CREATE EXTERNAL TABLE

Description

External Tables defines a new table using a Data Source. (Spark SQL Language Reference CREATE DATASOURCE TABLE)

CREATE TABLE [ IF NOT EXISTS ] table_identifier
[ ( col_name1 col_type1 [ COMMENT col_comment1 ], ... ) ]
USING data_source
[ OPTIONS ( key1=val1, key2=val2, ... ) ]
[ PARTITIONED BY ( col_name1, col_name2, ... ) ]
[ CLUSTERED BY ( col_name3, col_name4, ... ) 
    [ SORTED BY ( col_name [ ASC | DESC ], ... ) ] 
    INTO num_buckets BUCKETS ]
[ LOCATION path ]
[ COMMENT table_comment ]
[ TBLPROPERTIES ( key1=val1, key2=val2, ... ) ]
[ AS select_statement ]

The CREATE EXTERNAL TABLE statement from Spark/Databricks will be transformed to a CREATE EXTERNAL TABLE statement from Snowflake; however, this transformation requires user intervention.

In order to complete the transformation performed by SnowConvert, it is necessary to define a Storage Integration, an External Stage, and (optionally) a Notification Integration that have access to the external source where files are located. Please refer to the following guides on how to set up the connection for each provider:

Important considerations for the transformations shown on this page:

  • The @EXTERNAL_STAGE placeholder must be replaced with the external stage created after following the previous guide.

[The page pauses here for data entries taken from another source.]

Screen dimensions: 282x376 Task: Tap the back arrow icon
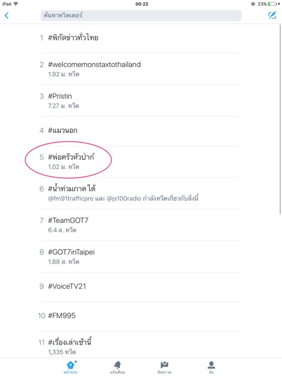7,15
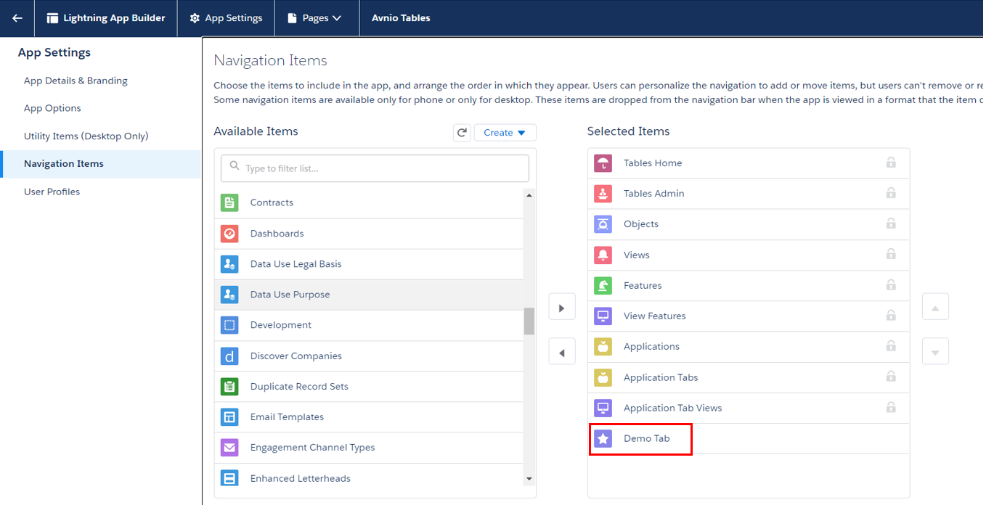Click the Dashboards item icon
Viewport: 1002px width, 505px height.
[x=229, y=234]
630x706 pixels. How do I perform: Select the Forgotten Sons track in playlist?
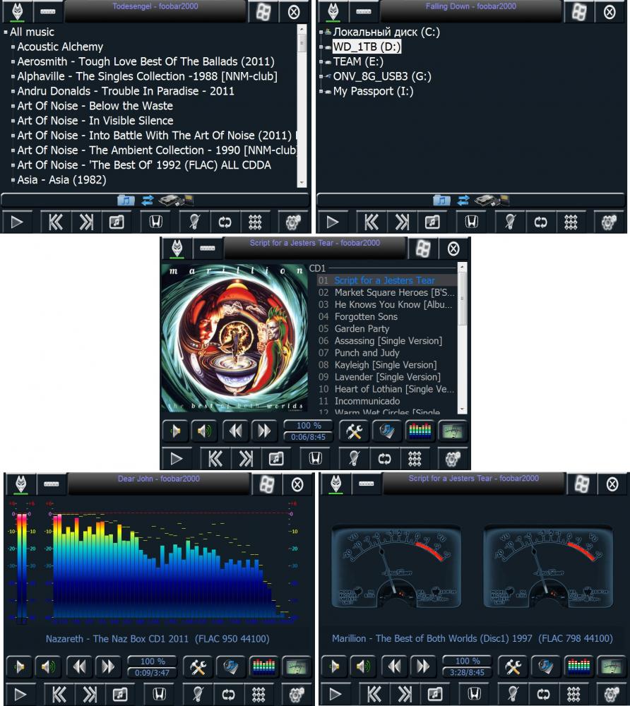click(365, 317)
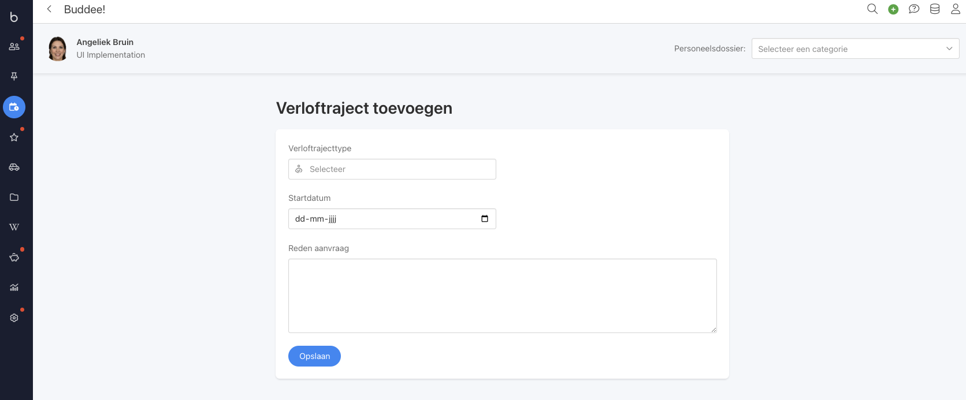Image resolution: width=966 pixels, height=400 pixels.
Task: Open the user profile icon
Action: 956,9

  • It is assumed that the external stage will point to the root of the bucket. This is important to consider because the PATTERN clause generated for each table specifies the file/folder paths starting at the base of the bucket, defining the external stage pointing to a different location in the bucket might produce undesired behavior.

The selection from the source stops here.